From the minute Aran was born he was a challenging child. He rarely slept and needed to be held constantly. He grew into an extremely hyperactive and boisterous child but no diagnosis as I was told he was just being a boy. When Aran was 8 he had his first tonic clonic seizure during the night. the scariest thing to deal with I feel. A diagnosis of epilepsy was given and so began a rollercoaster journey. Aran's epilepsy has proven difficult to control and many meds have been tried. He's gone through some horrible side effects and allergies to meds that have resulted in hospitalization. A year ago Aran's epilepsy worsened and he now has prolonged seizures that require rescue medication. Through it all, I have been amazed at Aran's strength and courage.

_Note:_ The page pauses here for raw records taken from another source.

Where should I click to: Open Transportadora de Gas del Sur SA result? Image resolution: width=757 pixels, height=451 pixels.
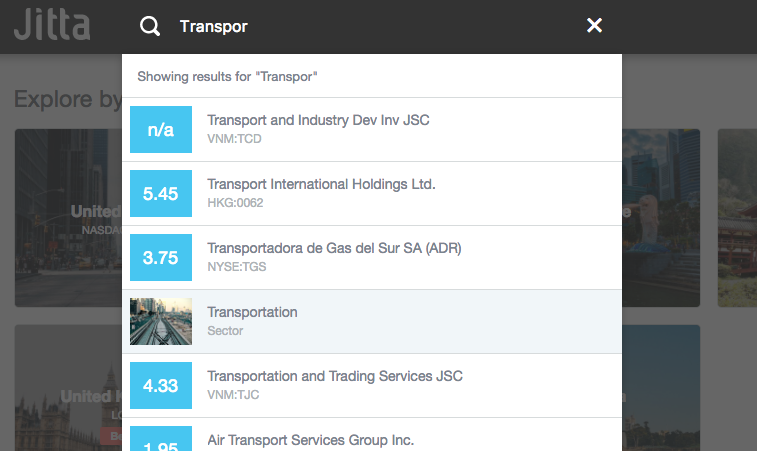pos(334,248)
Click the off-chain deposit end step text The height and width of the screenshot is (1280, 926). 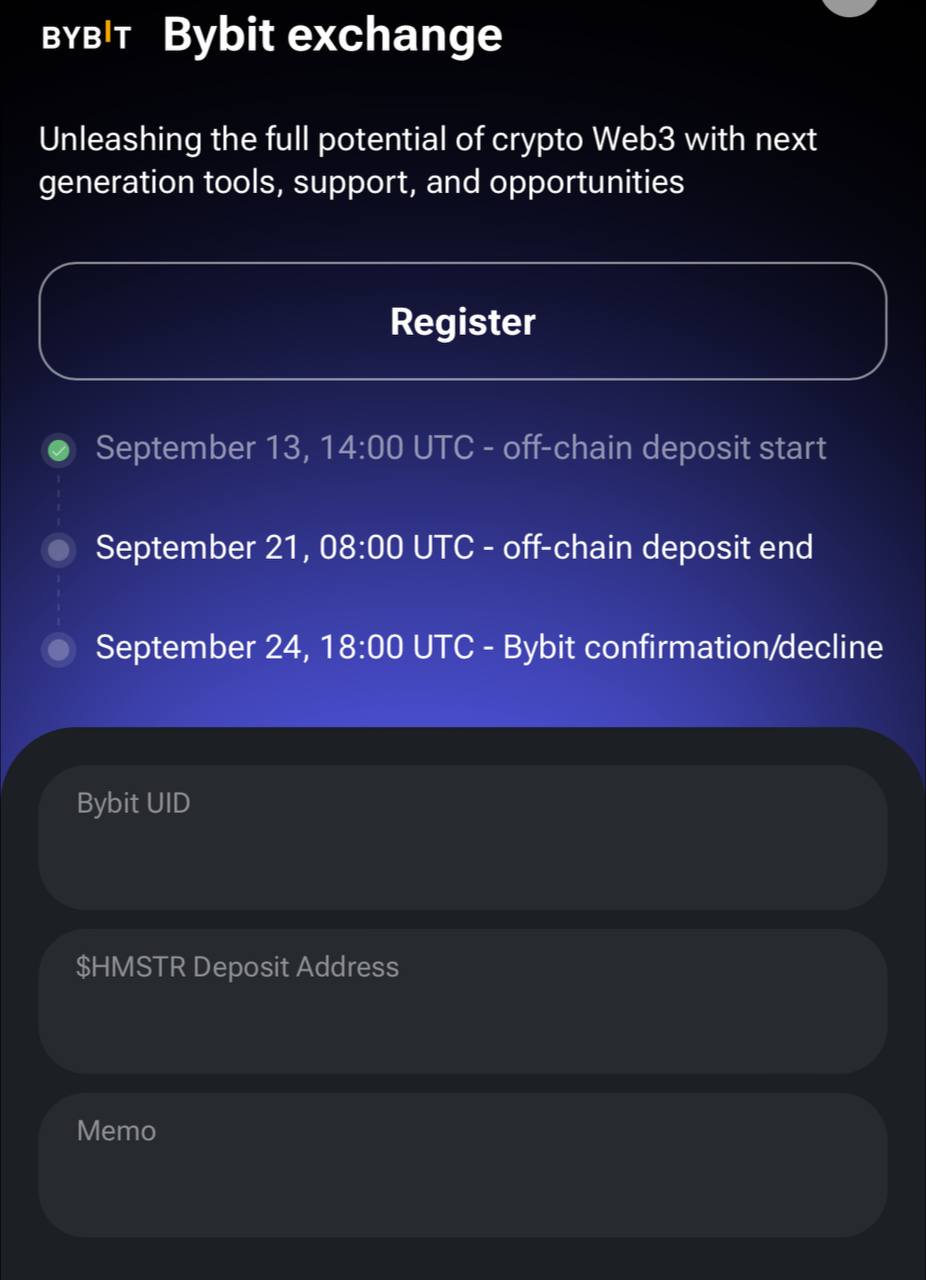pos(454,548)
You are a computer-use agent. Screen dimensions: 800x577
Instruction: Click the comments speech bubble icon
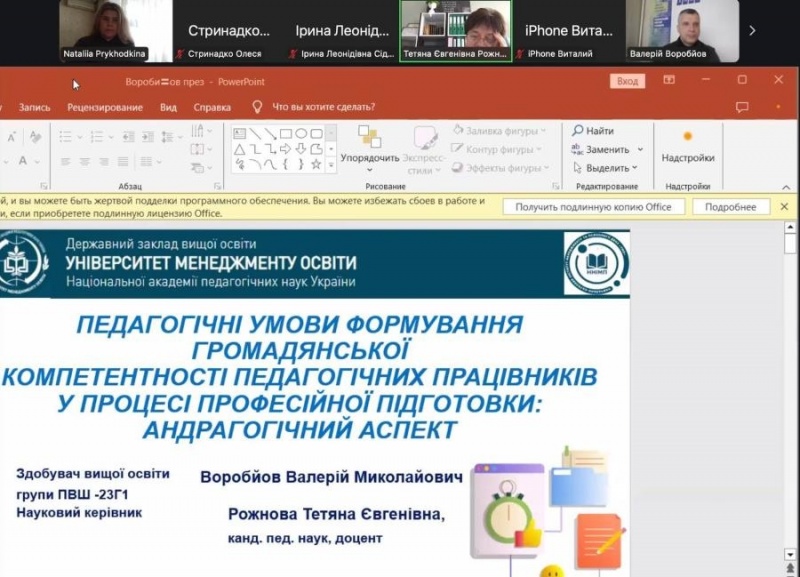point(742,107)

Since the start of his epilepsy journey, Aran has regressed in skills, cognitive ability and behaviour. Life is very tough for us a family and diagnoses of adhd, autism and dyspraxia and spd soon followed. After a disastrous time in mainstream school, Aran now attends a special school which has been fantastic for him.
Just when I thought nothing more could go wrong Aran started losing appetite and weight and was constantly fatigued. This has led to a diagnosis of adrenal insufficiency, which is rare but can be life threatening. This has meant more medication for him both daily and emergency but he still gives his all every day, fighting through the constant fatigue. He's my hero.